Health related quality of life increased up to two years after TKA, then slightly decreased. No significant differences have been observed between the two groups (Table 2).

Table 2 Results of the Knee Society Score and EuroQol Questionnaire. Data are given as medians (25th, 75th percentile)

Discussion

Long-term follow-up after ten years demonstrated in the present study similar patient-reported outcome measures and revision rates in CAS and conventional TKA.

The overall all-cause revision risk was 5% for all patients which is consistent with results of major arthroplasty registries [22,23,24]. There was no significant difference in the revision rates between both groups, which is consistent with most long-term studies comparing CAS and conventional TKA (Table 3). There is only one prospective study which demonstrated superior survival of CAS TKA [14]. This study included the learning curve as the surgeon had no prior experience with TKA and the results may therefore not be applicable to the majority of arthroplasty surgeons. Another study from the Australian registry demonstrated significant fewer revisions in patients aged less than 65 years at the time of surgery [13]. This might be one reason that the use of Computer-navigation in Australia has increased distinctly and was 33.5% in the 2018 report. This advantage of CAS TKA in the younger patients still existed in the latest report [24] (cumulative risk of revision in patients <65 years at 10/15 years: CAS 6.6% / 9.6%, conventional 7.7% / 11.1%). There was no difference in patients aged 65 years and older. In other prospective studies [25,26,27,28,29], revision rates were mostly higher in the conventional group although not statistically significant, which might be due to the limited number of patients. In two retrospective studies [15, 16], with a larger number of patients there was a significant better survival in the CAS TKA group. However, in both studies only less than 50% of the patients have been followed until ten years, which together with the retrospective design limits the validity of these data considerably.
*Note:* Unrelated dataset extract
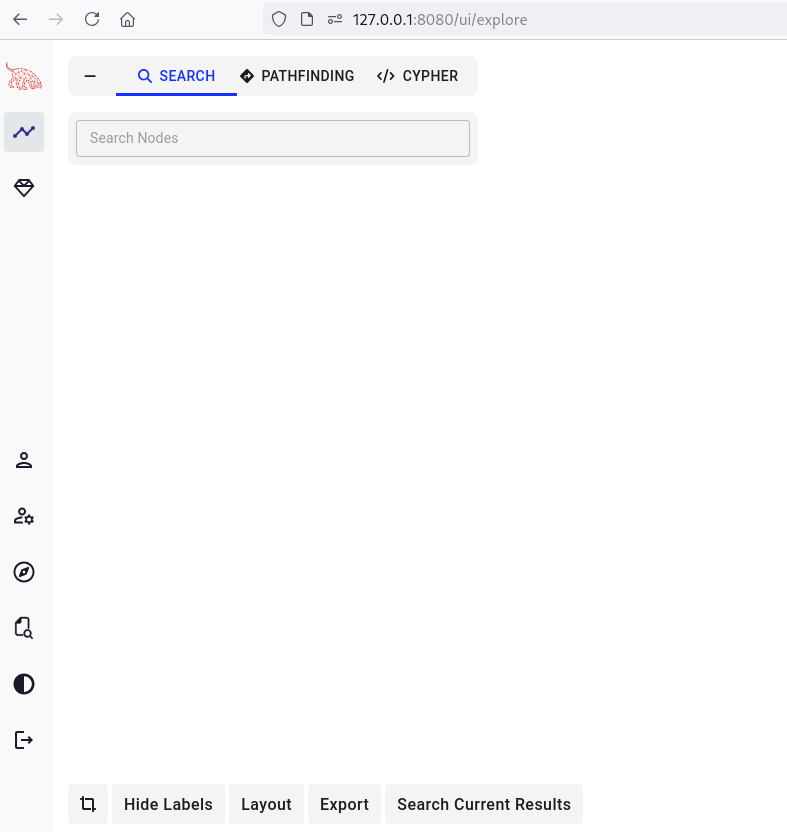
Task: Open the Layout options menu
Action: (x=266, y=804)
Table 3 Summary of studies comparing CAS and conventional TKA with long-term follow-up

Functional outcome measured with the Knee Society Score was not different between both groups at any follow-up in this study. This might be influenced by the fact that the aimed mechanical alignment was similar in both groups. It is, however, consistent with all other prospective studies with long-term follow-up [25,26,27,28,29]. Health-related quality of life demonstrated lower improvement but equivalent values when compared to an age-adapted standard population [30]. There were no differences between both groups in the present study.

Patient-reported outcome after TKA depends on several additional factors including rotational alignment, soft tissue-balance, the patello-femoral joint and especially patient-specific factors which might be even more important than leg axis and implant alignment. CAS TKA does not result in better rotational alignment [12] and it is not known whether the use of computer-navigation may influence patellar tracking. Several studies demonstrated that soft-tissue balancing can be more accurate and effective in CAS TKA [31,32,33,34]. This could not be investigated in detail in this study because a measured resection technique was used. However, patient-specific factors may have an even stronger correlation with functional results than intraoperative data which may be positively influenced by the use of a navigation system (alignment, ligament balance, range of motion) [35, 36]. Finally, TKA is a very effective procedure in terms of functional improvement and improvement in health-related quality of life. It is therefore difficult to further improve these results by any technology. Currently, despite better alignment, there is no evidence that Computer-navigation results in better patient-reported outcome measures.

The main limitation of this study is the relevant number of patients, which could not be followed until ten years after surgery. This is unfortunately common in these older patients. Only 50 from initially 80 patients (62.5%) were available for the 10-year follow-up, which limits the significance of the clinical results due to small group sizes.

Conclusion

There was no difference between CAS and conventional TKA with regard to patient-reported outcome and revision risk ten years after surgery.